Rabia Akyürek

Personal information
- Full name: Rabia Akyürek Varıcı
- Nationality: Turkish
- Born: 10 February 1999 (age 27) Turkey

Sport
- Sport: Women's Wheelchair Basketball
- Disability class: 2.0
- Club: Pendik Bld Anadolu Yakası SK

Medal record
| Women's wheelchair basketball |
| Representing Turkey |

= Rabia Akyürek =

Turkish wheelchair basketball player (born 1999)

Rabia Akyürek Varıcı (born Rabia Akyürek; 10 February 1999) is a Turkish wheelchair basketball player. She is part of the Turkey women's national wheelchair basketball team.

== Club career ==
Akyürek started playing wheelchair basketball in 2013 with the initiative of her physical education teacher.

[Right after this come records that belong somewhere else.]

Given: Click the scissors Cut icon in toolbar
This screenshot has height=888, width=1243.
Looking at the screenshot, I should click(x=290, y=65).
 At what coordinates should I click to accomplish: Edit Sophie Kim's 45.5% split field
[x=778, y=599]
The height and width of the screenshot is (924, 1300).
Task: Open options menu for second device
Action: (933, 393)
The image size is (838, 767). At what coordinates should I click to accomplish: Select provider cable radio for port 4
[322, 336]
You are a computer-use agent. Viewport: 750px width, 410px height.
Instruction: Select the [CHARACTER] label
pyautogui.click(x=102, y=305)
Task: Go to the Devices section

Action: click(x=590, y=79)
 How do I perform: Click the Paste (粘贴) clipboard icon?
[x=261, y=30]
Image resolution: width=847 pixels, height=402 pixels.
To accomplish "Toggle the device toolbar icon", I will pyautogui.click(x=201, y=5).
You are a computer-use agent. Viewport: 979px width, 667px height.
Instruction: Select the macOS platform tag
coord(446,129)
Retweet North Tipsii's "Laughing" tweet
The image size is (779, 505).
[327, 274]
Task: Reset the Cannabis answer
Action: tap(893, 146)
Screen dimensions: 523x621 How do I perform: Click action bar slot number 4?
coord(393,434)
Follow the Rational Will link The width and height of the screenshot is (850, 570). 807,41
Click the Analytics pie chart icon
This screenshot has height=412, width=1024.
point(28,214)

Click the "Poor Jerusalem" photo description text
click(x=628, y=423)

She plays as the only female member in the Pendik Bld Anadolu Yakası SK in Istanbul.

Akyürek plays with disability class 2.0.

== International career ==
Akhyürek played for the Turkey women's natioanal under-25 wheelchair basketball team at the 2019 Women's U25 Wheelchair Basketball World Championship in Suphanburi, Thailand.

She is a member of the Turkey women's national wheelchair basketball team. She played at the European Wheelchair Basketball Championship in 2019 in Rotterdam, Netherlands, 2021 in Madrid, Spain, and in 2023 in Rotterdam, Netherlands.

== Personal life ==
Rabia Akyürek was born on 10 February 1999. She contracted spinal cord paralysis after heart surgery at the age of four. She lives in Istanbul.

She serves as a teacher of Religious Culture and Moral Knowledge at TOKİ Esenkent Middle School in Ümraniye, Istanbul, Turkey.